Posted 18 июня 2021,, 07:12

Published 18 июня 2021,, 07:12

Modified 24 декабря 2022,, 22:37

Updated 24 декабря 2022,, 22:37

Veterinarians: puppies brought up during the pandemic have grown into shy dogs

Veterinarians: puppies brought up during the pandemic have grown into shy dogs

18 июня 2021, 07:12
Фото: Times of India
American scientists have found that dogs that were taken during a lockdown and spent the first months of life in isolation now suffer from stress and anxiety when their owners return to work. Moreover, most of the owners are considering taking their pandemic acquisition to a shelter.

Veterinarians from Auburn University in Montgomery studied "pandemic puppies" that appeared in the Americans during the lockdown, according to the Daily Mail . They have been found to be afraid of other dogs and people, panic in unfamiliar surroundings such as a veterinary clinic, and suffer from loneliness when their owners leave them to go to work. All this is due to the fact that animals spent the first three months of life locked up, the most important time for the formation of social skills.

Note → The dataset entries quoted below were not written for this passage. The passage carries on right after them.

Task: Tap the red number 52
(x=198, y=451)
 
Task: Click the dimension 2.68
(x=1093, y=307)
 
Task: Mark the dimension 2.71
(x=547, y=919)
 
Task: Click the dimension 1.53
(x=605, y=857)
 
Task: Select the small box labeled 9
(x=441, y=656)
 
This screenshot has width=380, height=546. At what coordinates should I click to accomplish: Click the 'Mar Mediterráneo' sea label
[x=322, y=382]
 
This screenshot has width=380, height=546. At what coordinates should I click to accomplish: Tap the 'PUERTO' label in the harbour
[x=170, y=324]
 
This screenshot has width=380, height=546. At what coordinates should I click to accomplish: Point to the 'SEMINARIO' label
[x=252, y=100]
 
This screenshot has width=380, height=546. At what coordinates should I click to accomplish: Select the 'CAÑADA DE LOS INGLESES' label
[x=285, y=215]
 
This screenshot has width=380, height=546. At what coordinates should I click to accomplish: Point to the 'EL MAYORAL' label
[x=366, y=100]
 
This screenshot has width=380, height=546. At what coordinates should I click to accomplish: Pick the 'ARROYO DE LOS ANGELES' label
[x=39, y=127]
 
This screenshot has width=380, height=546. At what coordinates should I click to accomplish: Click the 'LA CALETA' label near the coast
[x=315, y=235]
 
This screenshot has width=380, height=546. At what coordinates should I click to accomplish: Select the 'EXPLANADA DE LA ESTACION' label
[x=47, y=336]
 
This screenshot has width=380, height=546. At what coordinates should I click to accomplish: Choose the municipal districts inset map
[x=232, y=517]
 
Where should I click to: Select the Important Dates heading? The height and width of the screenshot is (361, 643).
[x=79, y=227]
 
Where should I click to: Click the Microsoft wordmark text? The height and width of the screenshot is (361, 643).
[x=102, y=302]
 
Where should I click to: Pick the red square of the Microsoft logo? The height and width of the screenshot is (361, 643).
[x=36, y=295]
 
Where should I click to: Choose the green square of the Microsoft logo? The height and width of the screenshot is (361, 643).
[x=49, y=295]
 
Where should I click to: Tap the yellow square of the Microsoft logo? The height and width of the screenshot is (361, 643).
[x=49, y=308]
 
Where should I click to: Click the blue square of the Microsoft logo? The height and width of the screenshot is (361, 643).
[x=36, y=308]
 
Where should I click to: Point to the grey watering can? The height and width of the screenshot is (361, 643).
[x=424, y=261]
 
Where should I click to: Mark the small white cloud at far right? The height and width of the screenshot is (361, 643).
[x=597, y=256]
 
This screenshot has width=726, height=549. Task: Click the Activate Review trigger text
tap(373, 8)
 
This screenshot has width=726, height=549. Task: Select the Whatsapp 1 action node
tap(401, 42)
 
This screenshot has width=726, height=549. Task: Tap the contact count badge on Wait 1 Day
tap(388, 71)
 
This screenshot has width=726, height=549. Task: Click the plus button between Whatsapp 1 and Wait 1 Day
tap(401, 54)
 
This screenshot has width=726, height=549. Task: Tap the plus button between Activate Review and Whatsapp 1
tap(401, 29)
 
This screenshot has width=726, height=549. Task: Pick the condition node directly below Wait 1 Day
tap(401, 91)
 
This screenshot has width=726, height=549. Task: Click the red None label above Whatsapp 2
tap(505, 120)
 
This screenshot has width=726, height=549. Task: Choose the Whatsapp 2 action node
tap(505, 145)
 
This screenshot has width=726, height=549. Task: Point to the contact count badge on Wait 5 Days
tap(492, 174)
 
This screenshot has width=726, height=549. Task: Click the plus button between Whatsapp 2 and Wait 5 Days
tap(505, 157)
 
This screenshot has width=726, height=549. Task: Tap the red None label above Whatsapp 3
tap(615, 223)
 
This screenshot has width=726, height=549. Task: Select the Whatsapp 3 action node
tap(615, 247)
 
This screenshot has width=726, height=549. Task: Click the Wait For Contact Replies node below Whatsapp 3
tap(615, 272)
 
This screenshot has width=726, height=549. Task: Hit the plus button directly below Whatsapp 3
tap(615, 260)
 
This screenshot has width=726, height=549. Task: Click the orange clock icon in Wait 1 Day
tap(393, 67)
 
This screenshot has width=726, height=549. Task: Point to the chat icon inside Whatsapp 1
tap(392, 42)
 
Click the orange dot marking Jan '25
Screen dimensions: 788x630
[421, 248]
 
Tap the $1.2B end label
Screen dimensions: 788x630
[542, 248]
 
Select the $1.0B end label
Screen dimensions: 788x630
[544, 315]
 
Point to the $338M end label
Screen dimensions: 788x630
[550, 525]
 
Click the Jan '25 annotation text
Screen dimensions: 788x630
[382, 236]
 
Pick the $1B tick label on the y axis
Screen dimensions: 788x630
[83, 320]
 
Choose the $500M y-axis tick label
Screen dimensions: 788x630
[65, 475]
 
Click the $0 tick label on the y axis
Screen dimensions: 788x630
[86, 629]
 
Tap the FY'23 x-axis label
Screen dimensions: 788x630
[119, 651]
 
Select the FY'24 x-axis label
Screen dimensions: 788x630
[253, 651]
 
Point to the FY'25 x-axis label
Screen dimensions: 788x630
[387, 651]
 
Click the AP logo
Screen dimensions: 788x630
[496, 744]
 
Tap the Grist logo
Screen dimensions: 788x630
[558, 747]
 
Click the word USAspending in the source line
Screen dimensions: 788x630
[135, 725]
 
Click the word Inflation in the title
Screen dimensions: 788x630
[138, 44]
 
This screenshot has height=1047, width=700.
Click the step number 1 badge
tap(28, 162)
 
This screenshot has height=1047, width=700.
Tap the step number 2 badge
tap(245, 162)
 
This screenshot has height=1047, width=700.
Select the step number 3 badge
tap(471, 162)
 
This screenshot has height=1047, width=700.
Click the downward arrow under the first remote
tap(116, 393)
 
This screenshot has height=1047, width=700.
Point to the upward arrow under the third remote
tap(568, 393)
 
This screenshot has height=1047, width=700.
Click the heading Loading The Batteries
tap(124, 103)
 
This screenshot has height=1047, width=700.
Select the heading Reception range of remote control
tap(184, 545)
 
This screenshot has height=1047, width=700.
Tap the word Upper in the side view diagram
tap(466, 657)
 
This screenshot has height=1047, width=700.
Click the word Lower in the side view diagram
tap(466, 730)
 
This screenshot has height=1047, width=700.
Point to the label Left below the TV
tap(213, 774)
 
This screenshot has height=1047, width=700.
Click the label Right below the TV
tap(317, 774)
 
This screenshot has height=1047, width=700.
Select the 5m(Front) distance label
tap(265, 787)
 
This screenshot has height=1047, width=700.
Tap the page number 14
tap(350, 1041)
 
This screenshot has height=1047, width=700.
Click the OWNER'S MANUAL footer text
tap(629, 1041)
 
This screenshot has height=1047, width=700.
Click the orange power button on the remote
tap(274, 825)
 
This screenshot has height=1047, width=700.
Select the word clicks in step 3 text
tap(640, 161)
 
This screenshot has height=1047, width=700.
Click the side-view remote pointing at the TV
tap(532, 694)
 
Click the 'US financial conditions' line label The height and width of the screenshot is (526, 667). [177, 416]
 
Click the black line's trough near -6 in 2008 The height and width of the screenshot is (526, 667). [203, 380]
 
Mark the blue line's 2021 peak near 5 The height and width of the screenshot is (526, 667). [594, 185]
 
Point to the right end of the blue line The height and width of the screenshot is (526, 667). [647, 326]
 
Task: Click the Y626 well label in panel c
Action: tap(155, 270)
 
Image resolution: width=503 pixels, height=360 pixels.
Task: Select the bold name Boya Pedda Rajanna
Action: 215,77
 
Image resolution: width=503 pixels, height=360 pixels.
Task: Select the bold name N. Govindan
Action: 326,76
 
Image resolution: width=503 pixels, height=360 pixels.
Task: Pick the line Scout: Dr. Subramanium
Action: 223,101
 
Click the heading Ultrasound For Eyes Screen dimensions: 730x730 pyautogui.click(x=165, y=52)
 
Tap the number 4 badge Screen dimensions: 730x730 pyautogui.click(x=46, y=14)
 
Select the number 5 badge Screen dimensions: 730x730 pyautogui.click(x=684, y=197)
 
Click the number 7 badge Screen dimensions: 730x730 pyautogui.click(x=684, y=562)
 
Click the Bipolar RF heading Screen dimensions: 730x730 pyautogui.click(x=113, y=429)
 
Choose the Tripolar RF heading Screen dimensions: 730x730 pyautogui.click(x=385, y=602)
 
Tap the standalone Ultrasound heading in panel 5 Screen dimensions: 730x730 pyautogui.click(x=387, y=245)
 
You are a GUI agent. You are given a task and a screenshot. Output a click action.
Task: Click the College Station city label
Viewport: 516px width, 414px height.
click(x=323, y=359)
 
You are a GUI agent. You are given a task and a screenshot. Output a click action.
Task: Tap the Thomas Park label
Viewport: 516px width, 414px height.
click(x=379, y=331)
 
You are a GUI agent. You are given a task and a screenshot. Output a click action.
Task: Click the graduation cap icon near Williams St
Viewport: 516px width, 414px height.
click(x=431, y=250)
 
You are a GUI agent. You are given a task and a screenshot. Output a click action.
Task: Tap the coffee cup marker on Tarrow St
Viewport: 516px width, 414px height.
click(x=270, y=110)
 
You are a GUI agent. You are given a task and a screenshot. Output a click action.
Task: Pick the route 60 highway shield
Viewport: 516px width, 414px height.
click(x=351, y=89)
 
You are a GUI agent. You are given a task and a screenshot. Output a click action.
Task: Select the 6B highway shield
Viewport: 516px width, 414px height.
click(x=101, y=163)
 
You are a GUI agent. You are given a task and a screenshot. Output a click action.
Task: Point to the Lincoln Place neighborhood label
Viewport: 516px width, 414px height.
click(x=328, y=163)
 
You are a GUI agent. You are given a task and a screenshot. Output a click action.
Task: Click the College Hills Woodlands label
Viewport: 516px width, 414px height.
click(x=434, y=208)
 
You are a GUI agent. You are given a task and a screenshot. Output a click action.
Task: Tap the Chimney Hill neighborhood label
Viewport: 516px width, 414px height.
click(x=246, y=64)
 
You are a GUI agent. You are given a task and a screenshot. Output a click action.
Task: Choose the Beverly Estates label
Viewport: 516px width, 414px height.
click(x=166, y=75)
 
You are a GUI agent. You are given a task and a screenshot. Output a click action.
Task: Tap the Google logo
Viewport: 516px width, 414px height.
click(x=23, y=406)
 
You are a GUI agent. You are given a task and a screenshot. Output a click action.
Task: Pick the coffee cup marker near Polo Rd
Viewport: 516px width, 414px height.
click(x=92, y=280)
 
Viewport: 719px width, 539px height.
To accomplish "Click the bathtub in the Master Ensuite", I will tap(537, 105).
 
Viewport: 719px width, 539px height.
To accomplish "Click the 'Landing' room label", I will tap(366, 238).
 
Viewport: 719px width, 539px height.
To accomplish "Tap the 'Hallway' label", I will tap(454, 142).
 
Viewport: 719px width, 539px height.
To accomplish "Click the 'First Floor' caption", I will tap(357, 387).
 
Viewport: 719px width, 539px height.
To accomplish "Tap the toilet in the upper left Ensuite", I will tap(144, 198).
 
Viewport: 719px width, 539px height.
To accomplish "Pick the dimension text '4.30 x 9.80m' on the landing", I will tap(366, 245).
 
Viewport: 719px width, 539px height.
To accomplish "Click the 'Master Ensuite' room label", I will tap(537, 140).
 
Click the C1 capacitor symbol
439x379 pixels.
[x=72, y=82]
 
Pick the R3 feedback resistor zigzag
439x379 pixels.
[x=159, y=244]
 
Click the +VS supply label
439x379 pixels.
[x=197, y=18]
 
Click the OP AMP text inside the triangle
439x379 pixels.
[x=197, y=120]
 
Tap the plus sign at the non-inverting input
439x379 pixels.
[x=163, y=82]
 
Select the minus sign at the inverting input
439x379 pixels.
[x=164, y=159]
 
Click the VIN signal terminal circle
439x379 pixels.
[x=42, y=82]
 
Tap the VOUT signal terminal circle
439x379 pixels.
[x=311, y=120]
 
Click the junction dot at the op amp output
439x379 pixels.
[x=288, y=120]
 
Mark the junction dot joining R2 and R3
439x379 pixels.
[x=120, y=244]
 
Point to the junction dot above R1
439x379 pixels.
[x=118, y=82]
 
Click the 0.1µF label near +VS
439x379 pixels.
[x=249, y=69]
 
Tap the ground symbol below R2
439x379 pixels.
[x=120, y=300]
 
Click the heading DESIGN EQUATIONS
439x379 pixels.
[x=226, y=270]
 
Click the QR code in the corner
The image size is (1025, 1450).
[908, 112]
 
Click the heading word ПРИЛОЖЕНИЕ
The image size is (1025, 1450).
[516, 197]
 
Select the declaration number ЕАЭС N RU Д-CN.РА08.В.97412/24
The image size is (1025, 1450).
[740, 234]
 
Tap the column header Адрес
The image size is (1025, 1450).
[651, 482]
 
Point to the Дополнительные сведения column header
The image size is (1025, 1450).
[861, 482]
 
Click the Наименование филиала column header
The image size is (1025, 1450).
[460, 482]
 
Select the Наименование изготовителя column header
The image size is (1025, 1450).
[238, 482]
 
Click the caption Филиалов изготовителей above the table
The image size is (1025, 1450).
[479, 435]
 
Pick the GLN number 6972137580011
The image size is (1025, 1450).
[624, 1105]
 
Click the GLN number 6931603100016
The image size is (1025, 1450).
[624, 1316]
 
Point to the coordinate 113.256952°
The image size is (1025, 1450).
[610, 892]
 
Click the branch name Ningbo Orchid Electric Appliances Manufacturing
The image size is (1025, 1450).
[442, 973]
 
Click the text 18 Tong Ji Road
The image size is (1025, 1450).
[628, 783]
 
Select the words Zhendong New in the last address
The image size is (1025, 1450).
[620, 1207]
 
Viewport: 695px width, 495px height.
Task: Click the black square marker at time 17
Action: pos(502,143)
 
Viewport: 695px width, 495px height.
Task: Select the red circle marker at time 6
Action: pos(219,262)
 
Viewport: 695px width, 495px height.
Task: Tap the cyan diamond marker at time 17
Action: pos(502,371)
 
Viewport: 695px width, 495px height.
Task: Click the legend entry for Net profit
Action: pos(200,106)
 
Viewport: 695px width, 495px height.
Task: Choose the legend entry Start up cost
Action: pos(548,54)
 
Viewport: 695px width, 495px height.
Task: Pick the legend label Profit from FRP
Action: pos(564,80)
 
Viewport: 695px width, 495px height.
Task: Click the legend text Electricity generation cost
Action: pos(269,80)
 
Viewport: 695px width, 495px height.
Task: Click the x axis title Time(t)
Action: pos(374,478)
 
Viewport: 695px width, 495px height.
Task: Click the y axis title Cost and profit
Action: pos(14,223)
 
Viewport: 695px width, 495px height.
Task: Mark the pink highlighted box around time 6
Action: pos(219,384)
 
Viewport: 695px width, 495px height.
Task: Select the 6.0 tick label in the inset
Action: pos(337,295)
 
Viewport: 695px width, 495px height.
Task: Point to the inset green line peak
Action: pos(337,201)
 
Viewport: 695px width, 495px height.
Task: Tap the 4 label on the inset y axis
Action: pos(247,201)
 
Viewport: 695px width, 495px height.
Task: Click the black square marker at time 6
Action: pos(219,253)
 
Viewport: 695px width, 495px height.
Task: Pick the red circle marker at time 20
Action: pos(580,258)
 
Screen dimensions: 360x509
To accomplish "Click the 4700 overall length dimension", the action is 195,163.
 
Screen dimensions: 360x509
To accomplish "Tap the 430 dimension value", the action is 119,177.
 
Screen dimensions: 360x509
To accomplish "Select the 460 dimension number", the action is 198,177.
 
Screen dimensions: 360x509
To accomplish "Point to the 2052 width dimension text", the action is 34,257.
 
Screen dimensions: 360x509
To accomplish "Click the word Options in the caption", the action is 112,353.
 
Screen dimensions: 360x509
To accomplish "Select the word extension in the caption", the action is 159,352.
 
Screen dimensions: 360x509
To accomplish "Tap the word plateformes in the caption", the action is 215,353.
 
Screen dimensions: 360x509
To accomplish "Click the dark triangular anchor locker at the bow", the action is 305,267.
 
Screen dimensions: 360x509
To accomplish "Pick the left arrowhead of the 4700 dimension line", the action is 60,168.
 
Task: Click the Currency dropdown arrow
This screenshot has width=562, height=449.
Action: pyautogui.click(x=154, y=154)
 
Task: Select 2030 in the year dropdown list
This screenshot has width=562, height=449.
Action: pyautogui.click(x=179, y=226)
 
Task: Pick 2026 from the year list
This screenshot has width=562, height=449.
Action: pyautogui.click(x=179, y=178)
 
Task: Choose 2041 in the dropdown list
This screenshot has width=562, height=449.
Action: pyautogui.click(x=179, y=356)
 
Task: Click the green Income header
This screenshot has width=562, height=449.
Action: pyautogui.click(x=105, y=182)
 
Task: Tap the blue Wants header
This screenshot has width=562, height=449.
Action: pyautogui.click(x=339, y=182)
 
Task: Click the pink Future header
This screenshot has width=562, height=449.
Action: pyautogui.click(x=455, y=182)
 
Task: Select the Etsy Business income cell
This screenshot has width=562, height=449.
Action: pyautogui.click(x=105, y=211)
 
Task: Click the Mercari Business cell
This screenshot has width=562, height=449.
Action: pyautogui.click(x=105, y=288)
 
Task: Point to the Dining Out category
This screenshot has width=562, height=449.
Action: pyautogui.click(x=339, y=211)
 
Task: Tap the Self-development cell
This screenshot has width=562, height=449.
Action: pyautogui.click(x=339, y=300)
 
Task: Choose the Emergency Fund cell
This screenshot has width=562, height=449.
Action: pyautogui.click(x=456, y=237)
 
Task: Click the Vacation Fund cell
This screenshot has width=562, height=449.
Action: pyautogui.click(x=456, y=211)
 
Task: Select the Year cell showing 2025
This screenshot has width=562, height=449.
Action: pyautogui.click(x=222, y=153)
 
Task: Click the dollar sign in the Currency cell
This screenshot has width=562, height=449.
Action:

As veterinary experts explain, the initial socialization of dogs occurs during the first three to six weeks, when the animal meets littermates. Then, from the sixth to the twelfth week, the puppy learns to interact with people. This three-month period in which puppies learn to connect and communicate with other dogs and people, and to interact with and respond to different environments, is critical to a dog's lifelong behavioral patterns. Animals that during this period were not exposed to people, objects, sights, sounds, smells and the environment can forever retain fear of these things.

Not only were the "pandemic puppies" isolated from the world - many of them became the first animals for their owners and therefore underwent mistakes that inevitably happen in beginners, which could also have a bad effect on development.

"Pandemic puppies" are sensitive to separation, and the situation is aggravated as more people are vaccinated as more people are vaccinated. Dogs that have never been left alone cannot adapt to the fact that they now have to spend all day alone with themselves.

To make matters worse, many of the people who, on impulse, took the animal into lockdown, had time to regret it. The Kennel Club of America estimates that 73% of dog owners who first adopted a puppy during a pandemic have thought about finding a new owner or taking it to a shelter at least once.